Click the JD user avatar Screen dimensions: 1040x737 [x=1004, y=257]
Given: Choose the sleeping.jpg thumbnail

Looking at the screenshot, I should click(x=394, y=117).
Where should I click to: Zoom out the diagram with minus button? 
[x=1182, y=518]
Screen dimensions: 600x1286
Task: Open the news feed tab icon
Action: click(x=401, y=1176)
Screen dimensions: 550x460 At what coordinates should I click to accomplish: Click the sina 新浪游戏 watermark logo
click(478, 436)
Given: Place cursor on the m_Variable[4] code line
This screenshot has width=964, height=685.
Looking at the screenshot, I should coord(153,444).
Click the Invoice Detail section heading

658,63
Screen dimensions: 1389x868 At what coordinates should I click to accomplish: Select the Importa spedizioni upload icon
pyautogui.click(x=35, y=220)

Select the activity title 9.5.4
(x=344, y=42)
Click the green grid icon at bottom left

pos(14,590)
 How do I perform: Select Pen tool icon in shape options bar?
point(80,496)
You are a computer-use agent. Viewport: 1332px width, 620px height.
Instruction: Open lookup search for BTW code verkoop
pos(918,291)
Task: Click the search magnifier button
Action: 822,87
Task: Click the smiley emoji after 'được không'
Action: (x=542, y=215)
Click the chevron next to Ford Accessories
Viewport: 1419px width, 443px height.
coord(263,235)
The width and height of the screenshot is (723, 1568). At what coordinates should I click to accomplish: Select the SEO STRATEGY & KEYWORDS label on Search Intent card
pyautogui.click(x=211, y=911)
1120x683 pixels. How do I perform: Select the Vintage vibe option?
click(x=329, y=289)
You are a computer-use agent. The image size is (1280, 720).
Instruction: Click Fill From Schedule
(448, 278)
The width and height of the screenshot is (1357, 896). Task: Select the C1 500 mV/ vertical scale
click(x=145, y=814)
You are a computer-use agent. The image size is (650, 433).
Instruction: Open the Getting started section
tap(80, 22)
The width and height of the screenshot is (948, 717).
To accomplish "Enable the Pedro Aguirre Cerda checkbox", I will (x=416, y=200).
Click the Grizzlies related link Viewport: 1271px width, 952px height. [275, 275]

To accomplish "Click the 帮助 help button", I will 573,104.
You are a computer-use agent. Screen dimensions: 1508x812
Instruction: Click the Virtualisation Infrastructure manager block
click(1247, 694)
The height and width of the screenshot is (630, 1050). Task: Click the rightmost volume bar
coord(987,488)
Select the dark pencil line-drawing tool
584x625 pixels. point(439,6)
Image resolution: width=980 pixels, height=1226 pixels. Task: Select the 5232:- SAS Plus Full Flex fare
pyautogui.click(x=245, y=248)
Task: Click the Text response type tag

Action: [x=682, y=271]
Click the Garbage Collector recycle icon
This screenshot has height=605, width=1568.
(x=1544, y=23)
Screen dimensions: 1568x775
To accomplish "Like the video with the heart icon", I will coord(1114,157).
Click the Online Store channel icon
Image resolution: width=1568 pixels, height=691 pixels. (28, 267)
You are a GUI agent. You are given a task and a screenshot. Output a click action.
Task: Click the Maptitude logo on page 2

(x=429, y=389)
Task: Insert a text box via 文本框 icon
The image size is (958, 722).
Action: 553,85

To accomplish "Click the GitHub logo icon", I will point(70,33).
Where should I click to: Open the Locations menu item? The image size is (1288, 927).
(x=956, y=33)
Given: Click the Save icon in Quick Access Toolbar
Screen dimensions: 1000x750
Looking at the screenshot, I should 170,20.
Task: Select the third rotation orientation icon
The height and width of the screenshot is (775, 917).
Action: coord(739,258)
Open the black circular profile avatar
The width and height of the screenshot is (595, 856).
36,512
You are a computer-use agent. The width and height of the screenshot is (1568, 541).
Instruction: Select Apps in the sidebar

:: WORK REQUIRED ::
In your response, give all the records again with nothing altered.

:: EXPECTED ANSWER ::
Click the JD user avatar Screen dimensions: 1040x737 [x=1004, y=257]
Given: Choose the sleeping.jpg thumbnail

Looking at the screenshot, I should click(x=394, y=117).
Where should I click to: Zoom out the diagram with minus button? 
[x=1182, y=518]
Screen dimensions: 600x1286
Task: Open the news feed tab icon
Action: click(x=401, y=1176)
Screen dimensions: 550x460 At what coordinates should I click to accomplish: Click the sina 新浪游戏 watermark logo
click(478, 436)
Given: Place cursor on the m_Variable[4] code line
This screenshot has width=964, height=685.
Looking at the screenshot, I should coord(153,444).
Click the Invoice Detail section heading

658,63
Screen dimensions: 1389x868 At what coordinates should I click to accomplish: Select the Importa spedizioni upload icon
pyautogui.click(x=35, y=220)

Select the activity title 9.5.4
(x=344, y=42)
Click the green grid icon at bottom left

pos(14,590)
 How do I perform: Select Pen tool icon in shape options bar?
point(80,496)
You are a computer-use agent. Viewport: 1332px width, 620px height.
Instruction: Open lookup search for BTW code verkoop
pos(918,291)
Task: Click the search magnifier button
Action: 822,87
Task: Click the smiley emoji after 'được không'
Action: (x=542, y=215)
Click the chevron next to Ford Accessories
Viewport: 1419px width, 443px height.
coord(263,235)
The width and height of the screenshot is (723, 1568). At what coordinates should I click to accomplish: Select the SEO STRATEGY & KEYWORDS label on Search Intent card
pyautogui.click(x=211, y=911)
1120x683 pixels. How do I perform: Select the Vintage vibe option?
click(x=329, y=289)
You are a computer-use agent. The image size is (1280, 720).
Instruction: Click Fill From Schedule
(448, 278)
The width and height of the screenshot is (1357, 896). Task: Select the C1 500 mV/ vertical scale
click(x=145, y=814)
You are a computer-use agent. The image size is (650, 433).
Instruction: Open the Getting started section
tap(80, 22)
The width and height of the screenshot is (948, 717).
To accomplish "Enable the Pedro Aguirre Cerda checkbox", I will (x=416, y=200).
Click the Grizzlies related link Viewport: 1271px width, 952px height. [275, 275]

To accomplish "Click the 帮助 help button", I will 573,104.
You are a computer-use agent. Screen dimensions: 1508x812
Instruction: Click the Virtualisation Infrastructure manager block
click(1247, 694)
The height and width of the screenshot is (630, 1050). Task: Click the rightmost volume bar
coord(987,488)
Select the dark pencil line-drawing tool
584x625 pixels. point(439,6)
Image resolution: width=980 pixels, height=1226 pixels. Task: Select the 5232:- SAS Plus Full Flex fare
pyautogui.click(x=245, y=248)
Task: Click the Text response type tag

Action: [x=682, y=271]
Click the Garbage Collector recycle icon
This screenshot has height=605, width=1568.
(x=1544, y=23)
Screen dimensions: 1568x775
To accomplish "Like the video with the heart icon", I will coord(1114,157).
Click the Online Store channel icon
Image resolution: width=1568 pixels, height=691 pixels. (28, 267)
You are a GUI agent. You are given a task and a screenshot. Output a click action.
Task: Click the Maptitude logo on page 2

(x=429, y=389)
Task: Insert a text box via 文本框 icon
The image size is (958, 722).
Action: 553,85

To accomplish "Click the GitHub logo icon", I will point(70,33).
Where should I click to: Open the Locations menu item? The image size is (1288, 927).
(x=956, y=33)
Given: Click the Save icon in Quick Access Toolbar
Screen dimensions: 1000x750
Looking at the screenshot, I should 170,20.
Task: Select the third rotation orientation icon
The height and width of the screenshot is (775, 917).
Action: coord(739,258)
Open the black circular profile avatar
The width and height of the screenshot is (595, 856).
36,512
You are a computer-use agent. The width and height of the screenshot is (1568, 541).
Instruction: Select Apps in the sidebar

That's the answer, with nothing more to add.